● **TEXT BLOCK**:
# # # # #
RCTCxxBridge invalidate should only ever be called from RCTBridge. And RCTBridge invalidate and reload (but not dealloc) schedules RCTCxxBridge invalidate on the main thread:

https://github.com/facebook/react-native/blob/main/packages/react-native/React/Base/RCTBridge.mm?fbclid=IwZXh0bgNhZW0CMTEAAR0vNpP3fC5jmfsIbD3EGeU8ynLhumgdGU2JgStLpsMNIT8VNT9PqeT3N2I_aem__qaj5Hd0GAQmvSVLs7dQZA#L368

So, it's very curious that you're running into this issue. Could it be that in your code, you're relying on the dealloc method of RCTBridge? And that just synchronously deallocates the RCTCxxBridge on the current (i.e: potentially non-main) thread?

zhouzh1 · 2024-12-24T02:42:57Z

@zhouzh1, this diff assumes that the crash occurs because file reader invalidation should occur on the main thread. Have we validated that assumption? If not, we should! If so, then, why not just just surgically modify the file reader as opposed to the bridge? As it stands, your changes will cause a lot of code to execute on the main thread, which could have significant perf implications.

@RSNara As you can see from the code and the above conversation with @cipolleschi , there is already a RCTAssertMainQueue() invocation in the start of the invalidation, that means the original intention is exactly needing the corresponding code running on the main queue? Just exactly because of accidentally the official dev team didn't notice the RCTAssertMainQueue won't take effect in release build on most of the cases (it's just my guess and inference, if the dev team knew that and did it intentionally, please ignore).
# # # # #
● **WORK TO DO**:
In the thread about the bridge invalidation crash, substitute "image loader" for every "file reader" and write out the passage between "zhouzh1 · 2024-12-24T02:42:57Z" and "significant perf implications.", inclusive.

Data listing
# # # # #
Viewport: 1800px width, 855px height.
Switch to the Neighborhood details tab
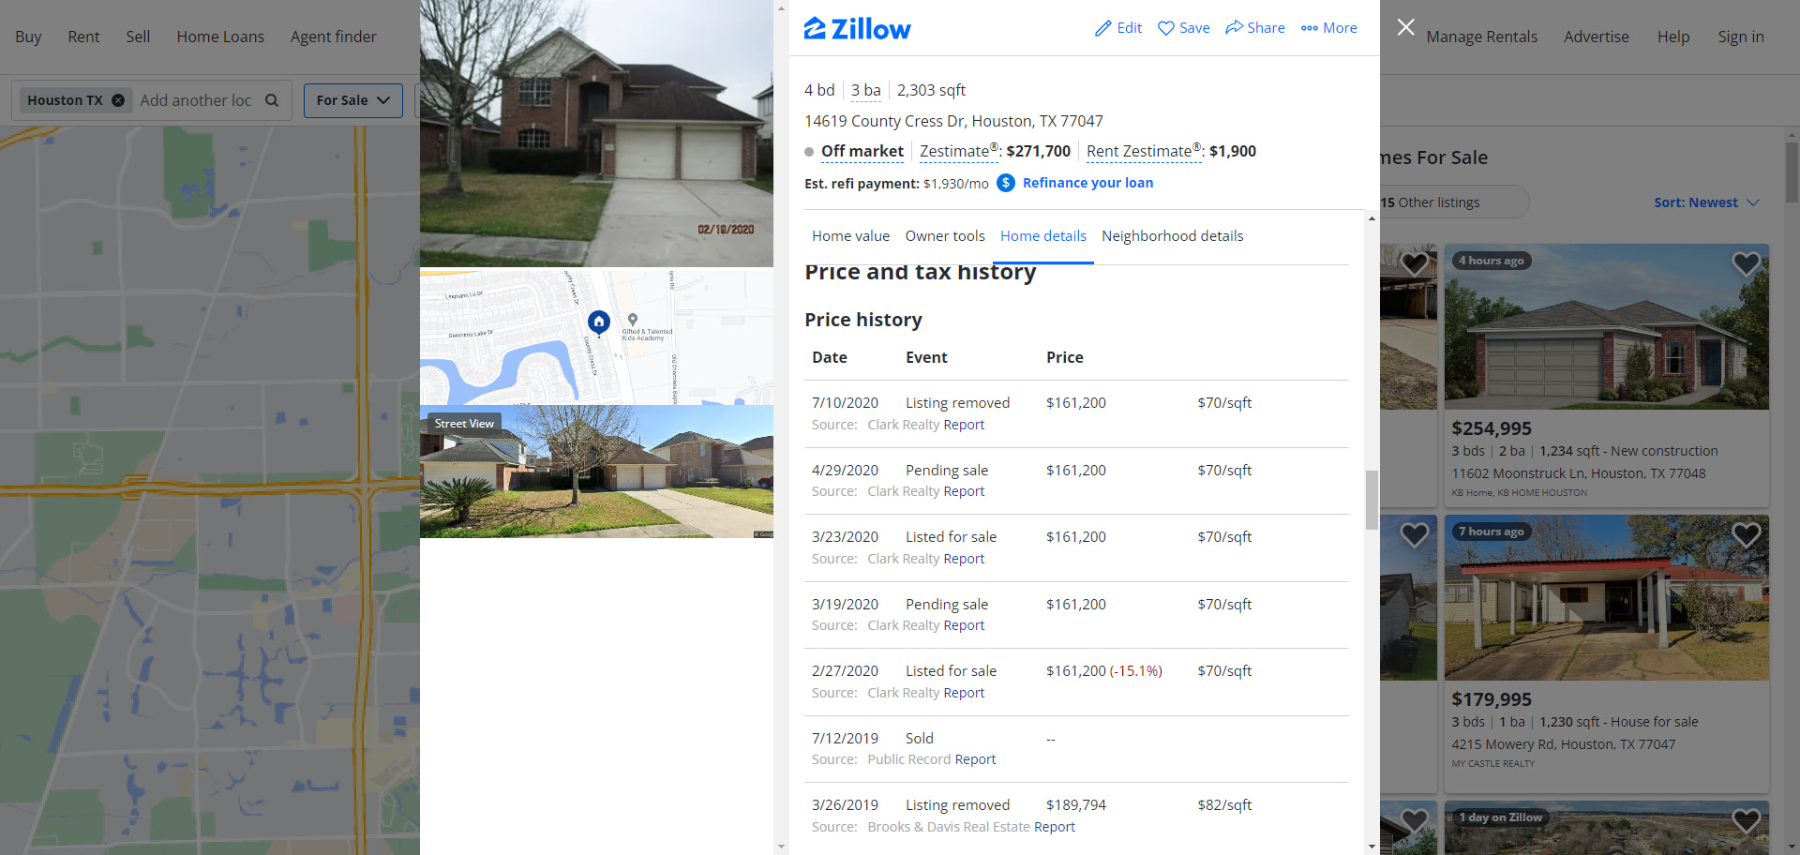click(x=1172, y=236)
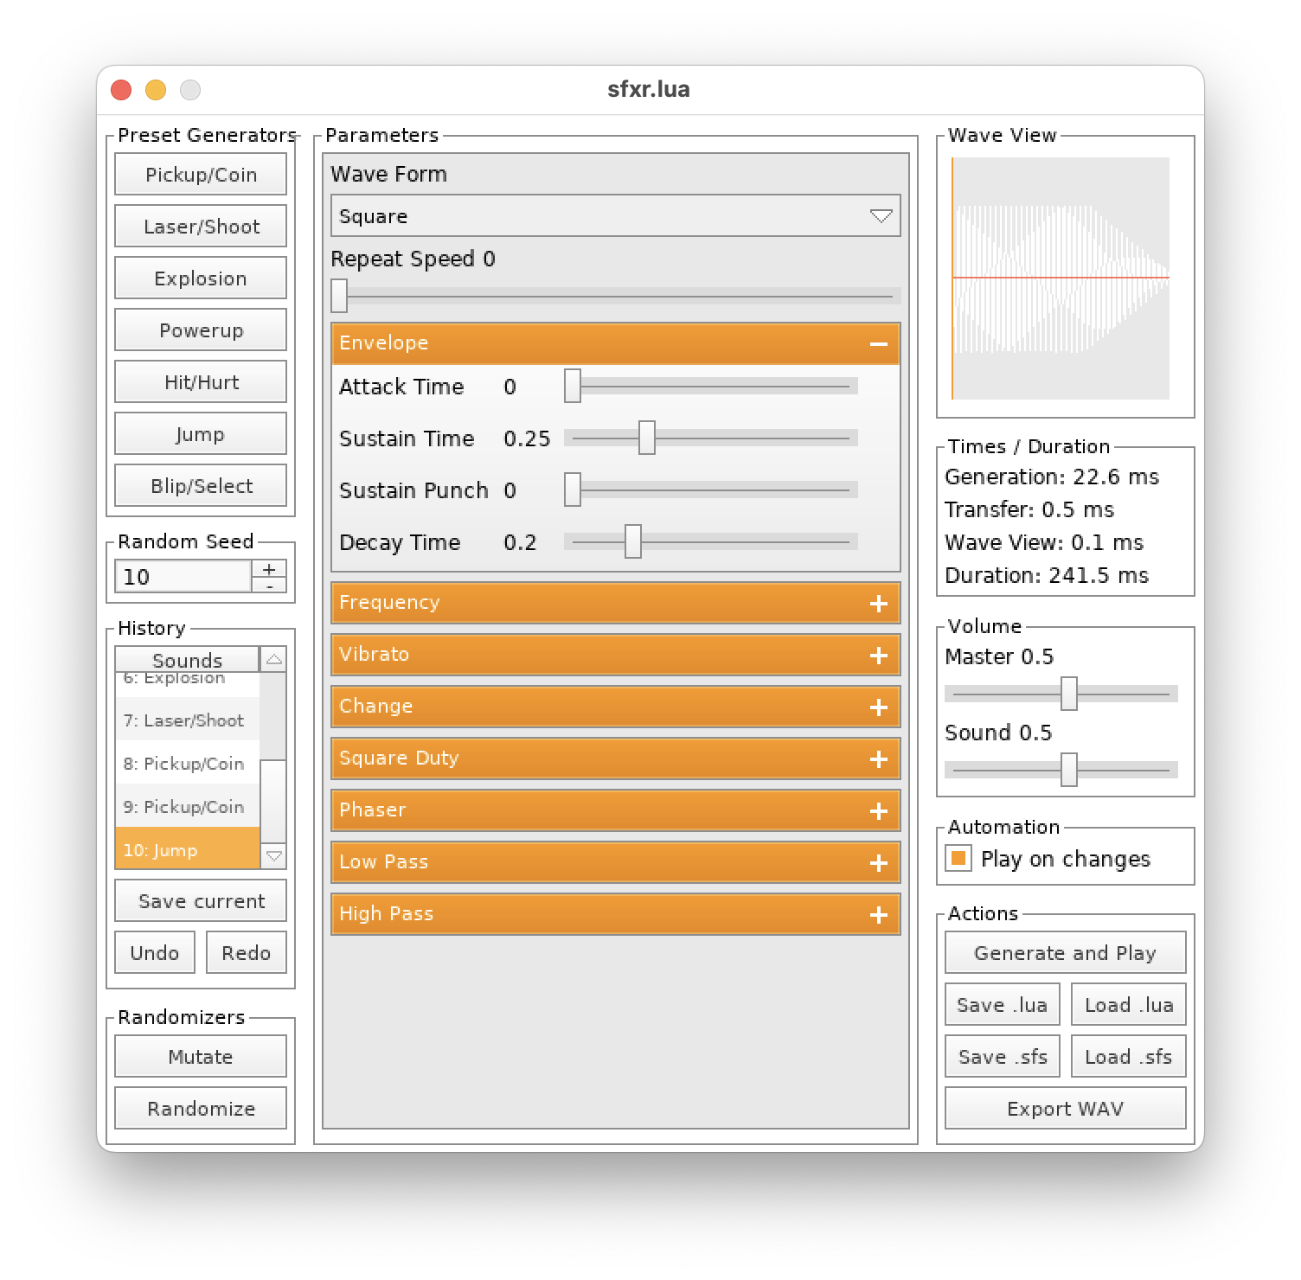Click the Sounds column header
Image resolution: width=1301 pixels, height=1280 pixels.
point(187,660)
# # # # #
● **TASK ANSWER**:
zhouzh1 · 2024-12-24T02:42:57Z

@zhouzh1, this diff assumes that the crash occurs because image loader invalidation should occur on the main thread. Have we validated that assumption? If not, we should! If so, then, why not just just surgically modify the image loader as opposed to the bridge? As it stands, your changes will cause a lot of code to execute on the main thread, which could have significant perf implications.